Python Dos and Don'ts

Hannes Schmidt edited this page Oct 24, 2018 · 15 revisions

Don't piggy-back resource deallocation

For things that require closing/shutdown/cleanup, slavishly follow this schema:

thing = Thing()
try:
    thing.doIt()
finally:
    thing.shutdown()

If you have two things, nest this structure:

thing1 = Thing1()
try:
    thing2 = Thing2()
    try:
        thing1.doIt()
        thing2.doIt()
    finally:
        thing2.shutdown()
finally:
    thing1.shutdown()

Do not piggy-back, the following is broken:

thing1 = Thing1()
thing2 = Thing2()
try:
    thing1.doIt()
    thing2.doIt()
finally:
    thing2.shutdown()
    thing1.shutdown()

If thing2 fails (raises an exception) to initialize or shutdown, thing1 isn't shutdown. That may be what you want but if it is, you need to document the intent as this is an uncommon scenario.

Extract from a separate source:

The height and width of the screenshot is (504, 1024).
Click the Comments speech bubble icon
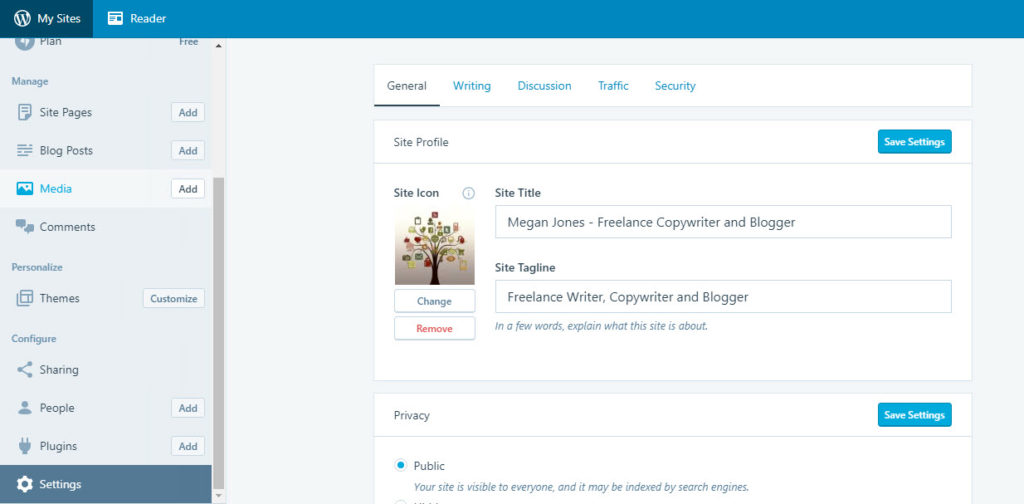click(x=25, y=227)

If the nesting annoys you (as it should), make Thing1 and Thing2 context managers and use them like this:

with Thing1() as thing1:
    with Thing2() as thing2:
        thing1.doIt()
        thing2.doIt()

Don't use format() or % to format log messages

The logger's debug(), info(), warn(), etc. methods are all variadic, and the extra arguments will be interpolated into the log message. IOW,

logger.info('Hello, %s' % world)

is equivalent to

logger.info('Hello, %s', world)

just less efficient if the log level set above info. String interpolation isn't exactly cheap so its desirable to only do it if the log message is actually delivered.

Don't document the obvious

Document the non-obvious. Don't document the how, do document the why. Recently came across this:

# toil imports
from toil.job import Job

# toil scripts imports
from toil_scripts.batch_alignment.bwa_alignment import docker_call

Don't use ASCII art for decorative purposes

#############################
# Look at me, look at me!!! #
#############################

When I say that writing good software is an art, I don't mean that.

Don't waste pixels, …

… use single-quoted string literals by default. Use double-quoted string literals if the string value contains single quotes.

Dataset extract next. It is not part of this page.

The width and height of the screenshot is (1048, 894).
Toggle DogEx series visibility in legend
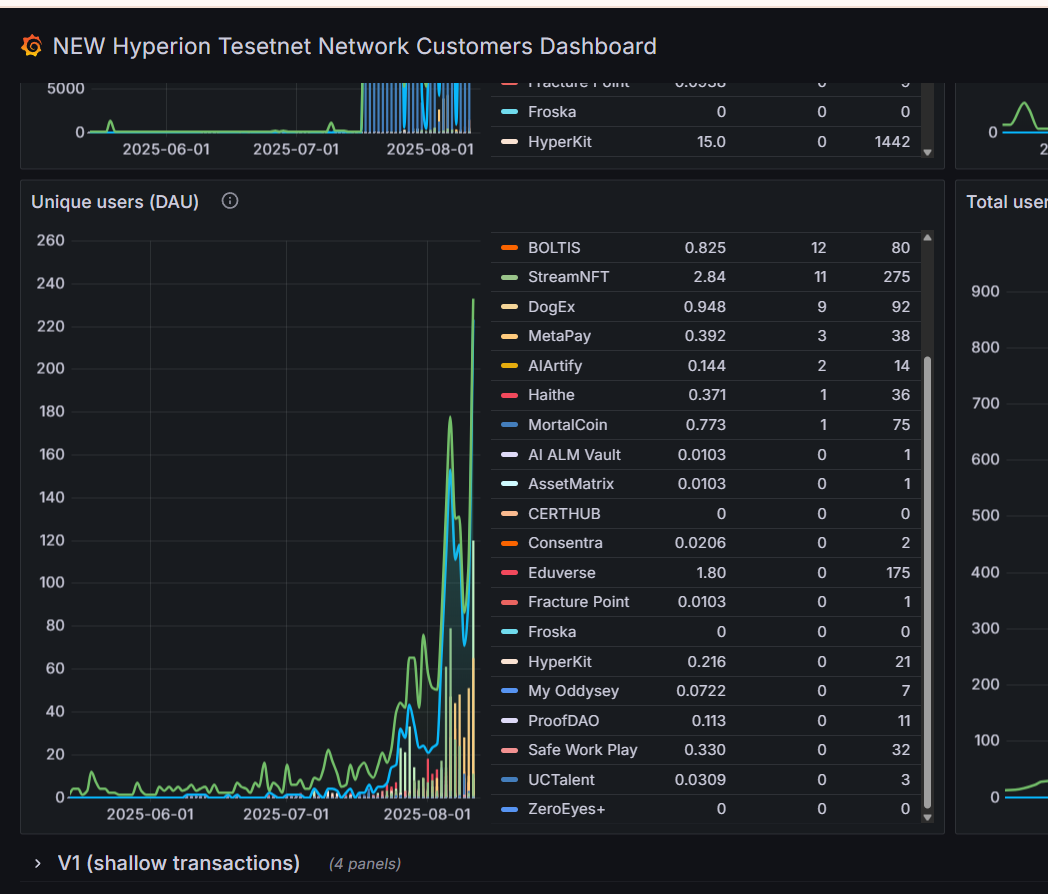tap(551, 307)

Avoid backslash for line continuations

Python can infer a line continuation if it occurs within a balanced construct like parentheses, braces and brackets. I sometimes even introduce an otherwise redundant pair of parens if that lets me avoid backslashes. So don't

log( "Bla, bla, bla %s %s %s", foo, \
     bar, \
     ding )

but do

log( "Bla, bla, bla %s %s %s", foo,
     bar,
     ding )

And don't

from germany import bmw, \
    mercedes, \
    audi

but do

from germany import (bmw,
    mercedes, 
    audi)

When iterating a dictionary d, …

… don't

for k in d:
    stuff(k, d[k])

but do

for k,v in k.iteritems():
   stuff(k,v)

I think it is faster.

Don't call threading.Queue.task_done()

… unless you intend to call join() on that queue. Note that threading.Queue.join() is different from threading.Thread.join().

Don't use threading.Event to signal boolean conditions between threads

Use threading.Event only if you need to efficiently block on the event to occur. Otherwise use a simple bool variable. The GIL takes care of the rest.

Minimize the body of try:, maximize the specificity of except:

Don't

try:
   d2 = d1[k1]
   x = d2[k2]
except:
   log.warning('…')

but do

try:
   d2 = d1[k1]
except KeyError:
   log.warning('…')
else:
   x = d2[k2]

Here the invariant is that if the first lookup succeeds so must the second. The first version does not enforce that invariant. The second version does. The first version would swallow a violation of the invariant because the body incorporates both look-ups. It also swallows other potential issues because the except clause is too broad.